Our broad platform technology allows us to design specific therapies to treat a broad range of cancers and infectious diseases with "off the shelf” allogeneic gamma delta T cell (GDT) products. Unlike other CAR-T platforms, destruction of target cells is controlled by the innate endogenous kill-switch, augmented by power of synthetic transgenes for more effective targeting and armoring. Tolerance of off-tumor target expression allows for targeting of tumor-associated antigens previously considered impossible.
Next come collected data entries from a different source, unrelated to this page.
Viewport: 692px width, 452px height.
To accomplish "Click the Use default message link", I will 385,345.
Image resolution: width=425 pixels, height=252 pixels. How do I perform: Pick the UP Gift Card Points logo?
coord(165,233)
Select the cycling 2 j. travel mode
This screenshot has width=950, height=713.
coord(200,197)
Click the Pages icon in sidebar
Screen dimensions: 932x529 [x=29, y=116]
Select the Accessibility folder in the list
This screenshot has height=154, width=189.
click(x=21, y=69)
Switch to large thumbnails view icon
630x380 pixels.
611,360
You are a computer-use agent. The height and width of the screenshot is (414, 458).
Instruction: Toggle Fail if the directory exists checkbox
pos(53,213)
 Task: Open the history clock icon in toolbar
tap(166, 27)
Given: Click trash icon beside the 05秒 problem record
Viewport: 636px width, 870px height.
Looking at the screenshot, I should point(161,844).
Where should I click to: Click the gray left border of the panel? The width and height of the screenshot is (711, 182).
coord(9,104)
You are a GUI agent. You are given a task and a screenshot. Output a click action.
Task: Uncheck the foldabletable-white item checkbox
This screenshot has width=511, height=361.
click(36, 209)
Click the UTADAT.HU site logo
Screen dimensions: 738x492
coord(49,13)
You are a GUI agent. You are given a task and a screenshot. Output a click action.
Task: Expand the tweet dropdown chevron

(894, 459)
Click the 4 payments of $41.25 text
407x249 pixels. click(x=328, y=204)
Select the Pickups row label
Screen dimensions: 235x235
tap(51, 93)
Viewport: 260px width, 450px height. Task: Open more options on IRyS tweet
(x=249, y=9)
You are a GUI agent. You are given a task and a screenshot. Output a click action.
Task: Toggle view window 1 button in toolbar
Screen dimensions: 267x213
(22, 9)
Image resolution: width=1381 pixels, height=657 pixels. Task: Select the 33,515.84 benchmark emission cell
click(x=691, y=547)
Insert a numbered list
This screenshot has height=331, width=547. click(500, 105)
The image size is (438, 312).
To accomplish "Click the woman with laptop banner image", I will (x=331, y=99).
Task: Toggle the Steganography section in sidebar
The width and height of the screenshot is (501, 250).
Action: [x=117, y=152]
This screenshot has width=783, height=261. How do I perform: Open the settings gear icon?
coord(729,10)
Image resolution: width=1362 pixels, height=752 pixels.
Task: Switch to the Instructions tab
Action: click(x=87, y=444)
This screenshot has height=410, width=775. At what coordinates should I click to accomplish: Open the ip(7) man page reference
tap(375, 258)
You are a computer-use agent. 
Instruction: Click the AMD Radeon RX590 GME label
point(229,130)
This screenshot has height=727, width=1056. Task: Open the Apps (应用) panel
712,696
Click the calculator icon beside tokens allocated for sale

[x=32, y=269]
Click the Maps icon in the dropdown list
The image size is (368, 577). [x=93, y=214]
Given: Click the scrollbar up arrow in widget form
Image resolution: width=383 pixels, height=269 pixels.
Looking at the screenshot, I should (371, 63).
Our stepwise approach to clinical development has enabled TC BioPharm to take a logical, safer and more agile approach to our clinical trials. By starting with an autologous, unmodified gamma delta product, we were able to establish safety prior to entering the clinic in 2018 with our unmodified allogeneic product. Now, our focus is on clinical development and refinement of products based on the ideal GDT vehicle with a proprietary genetic CAR-T arsenal to fight a range of cancers.
Phase 2/3
AML is a cancer characterized by infiltration of the bone marrow, blood, and other tissues by proliferative, clonal, poorly differentiated cells of the hematopoietic system.
OmnImmune® is our unmodified allogeneic gamma delta T cell product, being initially used for the treatment of Acute Myeloid Leukaemia (AML).
The aim is to treat patients who have not responded well to first-line therapy with the aim of delaying or preventing the need for human bone-marrow transplant.
We have completed a phase 1 clinical trial as part of a dose escalation and safety study using fresh product, in partnership with ÚKHT, Institute of Hematology and Blood Transfusion, Prague. The product will continue being developed towards phase 2/3 follow-up clinical trials, as a frozen product and in turn towards commercialization.
Phase 1
We have a number of in-house and partner programs at the pre-clinical stage focussed on developing CAR modified allogeneic gamma delta T-cell products targeting solid and haematological indications.